>>>

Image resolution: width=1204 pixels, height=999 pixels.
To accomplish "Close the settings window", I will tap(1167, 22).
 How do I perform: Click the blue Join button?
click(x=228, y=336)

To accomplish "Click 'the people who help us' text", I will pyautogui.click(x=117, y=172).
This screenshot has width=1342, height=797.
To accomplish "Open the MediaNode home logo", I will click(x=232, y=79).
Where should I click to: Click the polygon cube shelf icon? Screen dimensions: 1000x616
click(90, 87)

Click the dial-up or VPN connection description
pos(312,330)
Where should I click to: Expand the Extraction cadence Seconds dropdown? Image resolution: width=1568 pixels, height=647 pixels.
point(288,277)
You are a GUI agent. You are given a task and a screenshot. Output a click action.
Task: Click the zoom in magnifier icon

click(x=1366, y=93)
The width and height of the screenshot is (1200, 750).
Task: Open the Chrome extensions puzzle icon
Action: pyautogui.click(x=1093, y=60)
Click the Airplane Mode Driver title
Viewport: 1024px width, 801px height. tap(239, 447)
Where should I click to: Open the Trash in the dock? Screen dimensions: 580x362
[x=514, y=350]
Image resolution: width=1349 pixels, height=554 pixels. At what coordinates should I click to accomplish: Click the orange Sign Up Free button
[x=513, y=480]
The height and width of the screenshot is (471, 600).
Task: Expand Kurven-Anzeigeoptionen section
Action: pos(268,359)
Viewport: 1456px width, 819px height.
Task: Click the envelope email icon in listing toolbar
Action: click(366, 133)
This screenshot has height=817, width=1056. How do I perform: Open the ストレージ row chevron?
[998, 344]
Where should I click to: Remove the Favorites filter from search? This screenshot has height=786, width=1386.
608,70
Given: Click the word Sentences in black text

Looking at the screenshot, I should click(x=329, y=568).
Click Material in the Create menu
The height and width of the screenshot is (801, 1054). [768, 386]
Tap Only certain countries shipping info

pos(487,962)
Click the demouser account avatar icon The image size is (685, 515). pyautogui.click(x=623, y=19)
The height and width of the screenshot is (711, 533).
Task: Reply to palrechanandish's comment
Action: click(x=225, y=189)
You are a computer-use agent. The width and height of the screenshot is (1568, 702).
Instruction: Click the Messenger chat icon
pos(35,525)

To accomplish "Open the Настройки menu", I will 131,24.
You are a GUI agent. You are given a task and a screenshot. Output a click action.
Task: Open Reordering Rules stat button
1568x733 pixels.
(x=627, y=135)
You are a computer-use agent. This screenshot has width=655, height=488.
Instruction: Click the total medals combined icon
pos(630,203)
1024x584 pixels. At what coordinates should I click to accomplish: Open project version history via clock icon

<<<

• _Activity_: Retype the entries precisely as they stand.

• _Result of the exercise_:
Image resolution: width=1204 pixels, height=999 pixels.
To accomplish "Close the settings window", I will tap(1167, 22).
 How do I perform: Click the blue Join button?
click(x=228, y=336)

To accomplish "Click 'the people who help us' text", I will pyautogui.click(x=117, y=172).
This screenshot has width=1342, height=797.
To accomplish "Open the MediaNode home logo", I will click(x=232, y=79).
Where should I click to: Click the polygon cube shelf icon? Screen dimensions: 1000x616
click(90, 87)

Click the dial-up or VPN connection description
pos(312,330)
Where should I click to: Expand the Extraction cadence Seconds dropdown? Image resolution: width=1568 pixels, height=647 pixels.
point(288,277)
You are a GUI agent. You are given a task and a screenshot. Output a click action.
Task: Click the zoom in magnifier icon

click(x=1366, y=93)
The width and height of the screenshot is (1200, 750).
Task: Open the Chrome extensions puzzle icon
Action: pyautogui.click(x=1093, y=60)
Click the Airplane Mode Driver title
Viewport: 1024px width, 801px height. tap(239, 447)
Where should I click to: Open the Trash in the dock? Screen dimensions: 580x362
[x=514, y=350]
Image resolution: width=1349 pixels, height=554 pixels. At what coordinates should I click to accomplish: Click the orange Sign Up Free button
[x=513, y=480]
The height and width of the screenshot is (471, 600).
Task: Expand Kurven-Anzeigeoptionen section
Action: pos(268,359)
Viewport: 1456px width, 819px height.
Task: Click the envelope email icon in listing toolbar
Action: click(366, 133)
This screenshot has height=817, width=1056. How do I perform: Open the ストレージ row chevron?
[998, 344]
Where should I click to: Remove the Favorites filter from search? This screenshot has height=786, width=1386.
608,70
Given: Click the word Sentences in black text

Looking at the screenshot, I should click(x=329, y=568).
Click Material in the Create menu
The height and width of the screenshot is (801, 1054). [768, 386]
Tap Only certain countries shipping info

pos(487,962)
Click the demouser account avatar icon The image size is (685, 515). pyautogui.click(x=623, y=19)
The height and width of the screenshot is (711, 533).
Task: Reply to palrechanandish's comment
Action: click(x=225, y=189)
You are a computer-use agent. The width and height of the screenshot is (1568, 702).
Instruction: Click the Messenger chat icon
pos(35,525)

To accomplish "Open the Настройки menu", I will 131,24.
You are a GUI agent. You are given a task and a screenshot. Output a click action.
Task: Open Reordering Rules stat button
1568x733 pixels.
(x=627, y=135)
You are a computer-use agent. This screenshot has width=655, height=488.
Instruction: Click the total medals combined icon
pos(630,203)
1024x584 pixels. At what coordinates should I click to accomplish: Open project version history via clock icon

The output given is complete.